Monday, 30 June 2014

You've been rumbled! How to spot counterfeit Levi's part 2...

My post on How To Spot Counterfeit Levi's turns out to be one of the most popular items on this site.
Having informed customers doesn't seem to stem the flow of the dodgy denim, though.

Today someone alerted me to this pair on eBay. They have just about every warning sign indicated in my previous post; extra selvage, a dodgy, shiny, coffee-coloured leather patch, and some of my favourite spelling mistakes: don't rumble-dry these jeans! More subtle is the basic constructional error on the yoke, which differs across different Levi's… I've seen this error on some LVC jeans, too.

Thanks to the seller, madness79, for the entertainment. I've used their photos for the purposes of education - especially regarding spelling.

Saturday, 7 June 2014

Sukumo secrets: Nihon Menpu and Edo Ai

I thought I'd follow up the Nihon Menpu story with a more detailed look at one of the most fascinating aspect of their craft; their Edo Ai denim. the Sugar Cane jeans made with this fabric represent a mind-boggling mix of Japanese and American heritage. 

The Edo period, from 1600 to 1868, is well known in Japanese history; it represented a time of great growth and change, including the establishment of a significant fabrics industry, and the production of indigo - Ai. Nihon Menpu's Edo Ai fabric is dyed using the traditional technique, of natural indigo produced using the Japanese sukumo method. 

Sukumo is very different from the Indian method of extracting indigo. Producution is based primarily on Shikoku Island, just offshore from Okayama. Japanese natural indigo is extracted form the Polygonum tinctorium plant. Seeds are planted in late winter, transpolanted into fields in April, and harvested twicer in the summer. Sukumo is a composting process much like that used for making woad, but doesn't rely in milling the leaves; instead they are shredded, and separated from the stems, then spread into large beds, where they are composted; every few days the huge stack of leaves is sprayed with water and turned overto aid the fermentation or composting process. After around three months, the mass will have solidified and darkened. Traditionally it was pounded up and shaped into balls, named  ai-dama. The resulting dye stuff is more concentrated than that of woad, and would be used to dye many popular indigo items, especially sashiko, the quilted working jackets. 

For more information about natural indigo dyeing, I recommend Jenny Balfour Paul's wonderful book, Indigo.  

Nihon Menpu's Edo Ai indigo is used in a traditional hank dyeing bath, controlled by Koji Nomiya. He hangs the large hanks of fabric onto large hooks, which are lowered into the bath; the forks rotate, twisting the hanks in different directions, so that the indigo is spread evenly onto the yarn; of course, being a manuall controlled process, the indigo is more variegated than a modern rope-dyeing system. In some of the photos here, you can see the yarns look green as they emerge from the bath, then turn blue as the indigo oxidises. 

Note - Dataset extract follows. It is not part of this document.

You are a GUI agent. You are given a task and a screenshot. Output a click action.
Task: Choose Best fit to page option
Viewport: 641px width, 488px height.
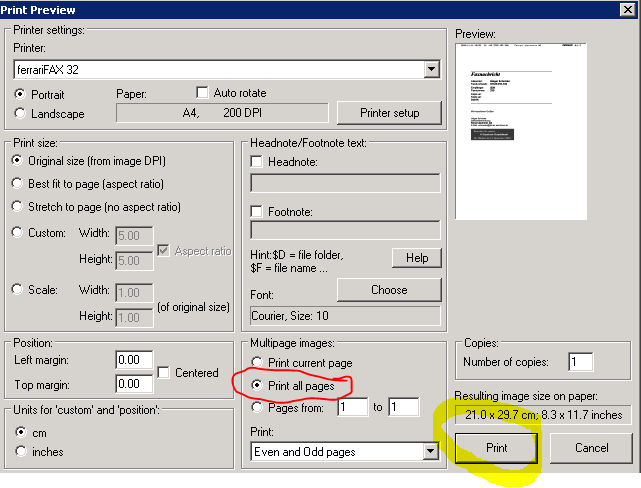[20, 184]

I'm not certain exactly what Sugar Cane jeans are currently made with Edo Ai indigo; I know my old pair, an approximately 1880s style jean rather like the old Nevada, were priced only slightly higher than their other jeans; a steal, considering the artistry and effort that goes into the dyeing and milling process. 

I've also added some period photos of Nihon Menpu that further emphasise the company's amazing heritage. These shots date from 1917-1920 or so. I believe the looms shown are made by Toyoda, although there's a chance they were manufactured by the British company, Platt Brothers. More on both companies soon…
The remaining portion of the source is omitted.